Security classification hierarchy consisting of Level I, Level II, and Level III
Security classification hierarchy consisting of Level I, Level II, and Level III

Level I

Level I systems are mission-critical systems, systems with high availability requirements, or systems that cannot tolerate more than a few hours of downtime such as certificate servers, registration and customer billing systems.
These are often publicly exposed servers; usually five percent of your resources.

Level II

Level II systems include operational systems, line-of-business level systems, and systems that can tolerate up to 48 hours of downtime. About 20 percent of your resources, Level II resources are typically comprised of internal servers that are not directly connected to the Internet.

Level III

Level III systems have backup systems and/or can tolerate at least one week of downtime in case of emergency. These are typically end-user machines. About 75 percent of your resources will be classified as Level III.

The Information Assurance Technical Framework

The Information Assurance Technical Framework Forum (IATFF) is an organization sponsored by the National Security Agency (NSA) and supports technical interchanges among U.S. industry, U.S. academic institutions, and U.S. government agencies on the topic of information assurance. The Forum generated the Information Assurance Technical Framework (IATF) document, release 3.1, which describes processes and provides guidance for the protection of information systems based on systems engineering principles.
The document emphasizes the criticality of the people involved, the operations required, and the technology needed to meet the organization’s mission. These three entities are the basis for the Defense-in-Depth protection methodology.

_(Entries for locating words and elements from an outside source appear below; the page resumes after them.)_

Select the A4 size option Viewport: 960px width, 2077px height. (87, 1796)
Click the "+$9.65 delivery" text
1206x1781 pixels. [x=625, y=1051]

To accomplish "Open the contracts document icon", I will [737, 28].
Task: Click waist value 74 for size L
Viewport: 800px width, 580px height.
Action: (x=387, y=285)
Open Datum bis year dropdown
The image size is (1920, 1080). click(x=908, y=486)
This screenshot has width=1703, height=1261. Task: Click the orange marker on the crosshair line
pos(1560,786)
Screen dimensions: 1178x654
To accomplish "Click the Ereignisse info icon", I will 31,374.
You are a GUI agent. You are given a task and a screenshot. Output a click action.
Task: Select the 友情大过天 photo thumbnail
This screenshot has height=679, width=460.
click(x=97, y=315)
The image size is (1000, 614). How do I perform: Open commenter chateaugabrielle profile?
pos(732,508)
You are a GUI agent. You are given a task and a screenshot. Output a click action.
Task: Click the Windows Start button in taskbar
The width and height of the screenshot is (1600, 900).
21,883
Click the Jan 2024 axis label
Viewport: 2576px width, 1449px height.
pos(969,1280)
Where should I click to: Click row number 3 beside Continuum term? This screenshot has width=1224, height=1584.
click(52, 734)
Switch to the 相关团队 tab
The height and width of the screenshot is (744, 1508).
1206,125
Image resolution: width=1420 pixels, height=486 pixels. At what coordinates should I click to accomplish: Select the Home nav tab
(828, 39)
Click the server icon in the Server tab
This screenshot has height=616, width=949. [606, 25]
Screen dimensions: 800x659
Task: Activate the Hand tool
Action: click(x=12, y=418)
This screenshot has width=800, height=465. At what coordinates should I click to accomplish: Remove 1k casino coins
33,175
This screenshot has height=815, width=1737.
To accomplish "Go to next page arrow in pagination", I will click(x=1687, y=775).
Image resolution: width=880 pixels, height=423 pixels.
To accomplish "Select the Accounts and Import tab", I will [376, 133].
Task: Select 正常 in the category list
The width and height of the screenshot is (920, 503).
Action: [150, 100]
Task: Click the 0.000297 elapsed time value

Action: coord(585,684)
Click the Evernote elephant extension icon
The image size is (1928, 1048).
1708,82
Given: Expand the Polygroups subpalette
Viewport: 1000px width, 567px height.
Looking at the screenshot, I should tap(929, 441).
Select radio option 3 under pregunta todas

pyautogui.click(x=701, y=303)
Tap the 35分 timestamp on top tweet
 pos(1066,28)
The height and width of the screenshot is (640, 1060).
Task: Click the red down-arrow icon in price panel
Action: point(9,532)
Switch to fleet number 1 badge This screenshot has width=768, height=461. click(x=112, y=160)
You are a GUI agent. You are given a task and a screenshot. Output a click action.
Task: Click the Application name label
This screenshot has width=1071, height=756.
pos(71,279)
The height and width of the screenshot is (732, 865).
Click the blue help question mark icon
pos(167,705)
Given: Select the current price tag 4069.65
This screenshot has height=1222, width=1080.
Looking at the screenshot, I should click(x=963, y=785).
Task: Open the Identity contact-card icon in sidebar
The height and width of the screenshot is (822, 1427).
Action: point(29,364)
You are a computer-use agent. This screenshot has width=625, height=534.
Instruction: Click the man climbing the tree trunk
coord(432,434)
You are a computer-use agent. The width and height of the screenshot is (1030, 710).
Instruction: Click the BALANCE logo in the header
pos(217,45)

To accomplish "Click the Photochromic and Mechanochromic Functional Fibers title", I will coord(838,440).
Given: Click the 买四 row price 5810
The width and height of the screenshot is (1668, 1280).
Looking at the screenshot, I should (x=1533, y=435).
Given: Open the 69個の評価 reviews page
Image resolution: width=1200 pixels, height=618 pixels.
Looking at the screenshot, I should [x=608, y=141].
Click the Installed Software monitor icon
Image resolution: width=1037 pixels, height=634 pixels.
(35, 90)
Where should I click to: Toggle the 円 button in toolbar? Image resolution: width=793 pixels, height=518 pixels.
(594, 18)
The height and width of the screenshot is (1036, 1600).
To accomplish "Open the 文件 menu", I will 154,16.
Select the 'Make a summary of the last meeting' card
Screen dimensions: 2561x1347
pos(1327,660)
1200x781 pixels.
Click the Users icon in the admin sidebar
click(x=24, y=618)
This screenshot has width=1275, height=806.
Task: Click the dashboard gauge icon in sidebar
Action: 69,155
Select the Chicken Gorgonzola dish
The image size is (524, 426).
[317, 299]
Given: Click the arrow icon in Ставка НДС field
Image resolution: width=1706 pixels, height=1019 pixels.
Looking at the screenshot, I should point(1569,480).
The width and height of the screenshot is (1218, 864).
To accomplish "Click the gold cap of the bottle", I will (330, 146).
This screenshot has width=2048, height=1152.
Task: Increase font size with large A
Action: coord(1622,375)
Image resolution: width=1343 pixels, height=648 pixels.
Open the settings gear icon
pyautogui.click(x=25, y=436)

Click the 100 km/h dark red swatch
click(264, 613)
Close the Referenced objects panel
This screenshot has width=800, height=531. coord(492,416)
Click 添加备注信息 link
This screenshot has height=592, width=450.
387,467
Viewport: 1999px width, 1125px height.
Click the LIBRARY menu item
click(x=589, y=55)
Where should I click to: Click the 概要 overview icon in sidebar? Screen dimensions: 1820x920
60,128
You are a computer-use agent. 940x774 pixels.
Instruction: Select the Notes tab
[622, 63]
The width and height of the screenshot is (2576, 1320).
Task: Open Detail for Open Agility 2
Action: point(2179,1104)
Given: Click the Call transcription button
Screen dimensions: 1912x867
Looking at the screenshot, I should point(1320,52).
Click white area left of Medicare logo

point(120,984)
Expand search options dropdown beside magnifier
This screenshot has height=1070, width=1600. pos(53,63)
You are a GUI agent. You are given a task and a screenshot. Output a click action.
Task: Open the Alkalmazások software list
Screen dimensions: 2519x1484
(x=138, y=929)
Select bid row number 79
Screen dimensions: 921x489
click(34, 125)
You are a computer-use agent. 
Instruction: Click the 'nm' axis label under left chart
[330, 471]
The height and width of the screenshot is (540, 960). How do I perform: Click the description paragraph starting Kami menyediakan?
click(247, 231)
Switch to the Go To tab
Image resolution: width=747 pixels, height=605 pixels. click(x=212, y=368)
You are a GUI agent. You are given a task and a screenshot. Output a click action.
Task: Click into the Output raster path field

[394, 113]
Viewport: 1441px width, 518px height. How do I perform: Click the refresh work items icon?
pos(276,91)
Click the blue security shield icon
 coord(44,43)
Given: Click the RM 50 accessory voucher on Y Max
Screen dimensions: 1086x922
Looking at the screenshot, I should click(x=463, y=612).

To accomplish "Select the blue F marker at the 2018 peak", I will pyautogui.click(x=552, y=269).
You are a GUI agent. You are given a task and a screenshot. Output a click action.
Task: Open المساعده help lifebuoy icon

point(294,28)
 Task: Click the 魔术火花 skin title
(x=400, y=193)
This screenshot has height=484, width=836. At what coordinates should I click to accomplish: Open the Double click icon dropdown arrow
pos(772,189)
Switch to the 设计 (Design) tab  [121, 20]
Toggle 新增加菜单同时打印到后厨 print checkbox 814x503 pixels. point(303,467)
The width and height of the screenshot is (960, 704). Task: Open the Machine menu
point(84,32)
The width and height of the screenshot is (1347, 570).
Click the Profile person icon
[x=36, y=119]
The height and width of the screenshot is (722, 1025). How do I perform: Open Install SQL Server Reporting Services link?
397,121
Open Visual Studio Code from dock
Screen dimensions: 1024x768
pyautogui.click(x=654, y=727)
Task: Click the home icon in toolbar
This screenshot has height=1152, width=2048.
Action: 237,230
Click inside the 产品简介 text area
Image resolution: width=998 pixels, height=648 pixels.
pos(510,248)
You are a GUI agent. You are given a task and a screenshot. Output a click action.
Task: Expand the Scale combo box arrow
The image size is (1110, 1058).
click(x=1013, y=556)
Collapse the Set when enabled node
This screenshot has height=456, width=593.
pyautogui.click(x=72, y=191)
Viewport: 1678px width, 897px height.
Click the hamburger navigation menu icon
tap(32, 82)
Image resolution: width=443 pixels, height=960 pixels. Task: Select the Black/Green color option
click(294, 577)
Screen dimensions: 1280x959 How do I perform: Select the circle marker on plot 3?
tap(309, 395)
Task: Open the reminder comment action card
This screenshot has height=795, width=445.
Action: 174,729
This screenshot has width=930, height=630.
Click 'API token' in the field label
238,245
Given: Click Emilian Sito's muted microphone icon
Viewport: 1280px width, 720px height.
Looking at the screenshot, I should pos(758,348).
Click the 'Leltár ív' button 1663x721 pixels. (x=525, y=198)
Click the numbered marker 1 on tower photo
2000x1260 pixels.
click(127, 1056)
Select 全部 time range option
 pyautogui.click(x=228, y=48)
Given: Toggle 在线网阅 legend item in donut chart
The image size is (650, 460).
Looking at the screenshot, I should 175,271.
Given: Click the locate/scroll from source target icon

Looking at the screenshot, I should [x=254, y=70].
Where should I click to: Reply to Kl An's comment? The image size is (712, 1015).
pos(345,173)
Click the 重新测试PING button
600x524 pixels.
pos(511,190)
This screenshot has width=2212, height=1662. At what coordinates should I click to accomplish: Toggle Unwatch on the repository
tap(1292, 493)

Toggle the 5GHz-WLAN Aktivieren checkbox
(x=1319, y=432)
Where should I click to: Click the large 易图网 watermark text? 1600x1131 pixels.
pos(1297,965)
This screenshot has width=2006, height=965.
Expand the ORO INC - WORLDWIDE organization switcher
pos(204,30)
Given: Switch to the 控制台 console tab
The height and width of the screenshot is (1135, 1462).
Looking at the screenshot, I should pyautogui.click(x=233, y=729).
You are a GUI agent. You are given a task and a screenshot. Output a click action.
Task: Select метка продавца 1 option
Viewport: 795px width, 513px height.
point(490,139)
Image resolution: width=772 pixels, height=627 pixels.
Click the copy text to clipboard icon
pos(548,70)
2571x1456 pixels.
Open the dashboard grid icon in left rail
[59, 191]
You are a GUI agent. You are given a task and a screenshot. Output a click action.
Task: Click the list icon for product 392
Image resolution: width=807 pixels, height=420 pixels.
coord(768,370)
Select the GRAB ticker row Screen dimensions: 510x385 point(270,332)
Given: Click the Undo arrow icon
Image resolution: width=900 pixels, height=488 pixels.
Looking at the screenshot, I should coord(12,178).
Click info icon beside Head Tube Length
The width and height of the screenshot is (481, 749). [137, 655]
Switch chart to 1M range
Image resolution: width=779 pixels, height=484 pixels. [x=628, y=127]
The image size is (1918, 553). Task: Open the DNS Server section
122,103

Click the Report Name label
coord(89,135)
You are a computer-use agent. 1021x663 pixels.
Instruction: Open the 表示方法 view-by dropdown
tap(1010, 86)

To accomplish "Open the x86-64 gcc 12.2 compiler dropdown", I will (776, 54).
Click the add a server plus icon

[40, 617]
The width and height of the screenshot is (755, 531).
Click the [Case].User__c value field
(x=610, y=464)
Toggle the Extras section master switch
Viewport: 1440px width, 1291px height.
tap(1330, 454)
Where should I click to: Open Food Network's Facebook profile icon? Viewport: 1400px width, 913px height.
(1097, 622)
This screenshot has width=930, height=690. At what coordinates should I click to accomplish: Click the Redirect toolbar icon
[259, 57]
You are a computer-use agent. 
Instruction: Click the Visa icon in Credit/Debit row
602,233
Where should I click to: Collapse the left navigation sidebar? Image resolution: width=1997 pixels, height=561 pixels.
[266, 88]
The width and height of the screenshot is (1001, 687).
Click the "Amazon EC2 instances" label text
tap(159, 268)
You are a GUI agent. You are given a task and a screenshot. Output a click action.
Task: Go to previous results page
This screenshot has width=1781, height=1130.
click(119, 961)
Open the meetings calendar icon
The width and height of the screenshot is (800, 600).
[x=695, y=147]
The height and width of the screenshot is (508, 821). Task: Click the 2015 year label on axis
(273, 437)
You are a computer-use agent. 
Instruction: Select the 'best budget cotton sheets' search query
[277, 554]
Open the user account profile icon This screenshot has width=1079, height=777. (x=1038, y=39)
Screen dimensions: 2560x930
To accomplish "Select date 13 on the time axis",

Defense-in-Depth is a layered protection scheme for critical information system components. The Defense-in-Depth strategy comprises the following areas:
  1. Defending the network and infrastructure
  2. Defending the enclave boundary
  3. Defending the computing environment
  4. Supporting Infrastructures
The term enclave as used in the Defense-in-Depth protection strategy refers to a "collection of computing environments connected by one or more internal networks under the control of a single authority and security policy, including personnel and physical security. Enclaves always assume the highest mission assurance category and security classification of the automated information system (AIS) applications or outsourced IT-based processes they support, and derive their security needs from those systems. They provide standard information assurance (IA) capabilities such as boundary defense, incident detection and response, and key management, and also deliver common applications such as office automation and electronic mail. Enclaves are analogous to general support systems as defined in OMB A-130. Enclaves may be specific to an organization or a mission, and the computing environments may be organized by physical proximity or by function independent of location. Examples of enclaves include local area networks (LANs) and the applications they host, backbone networks, and data processing centers."
(DoD Directive 8500.1, "Information Assurance (IA), October 24, 2002). The enclaves in the U.S. federal and defense computing environments can be categorized as public, private, or classified. The Defense-in-Depth strategy is built on three critical elements: people, technology, and operations.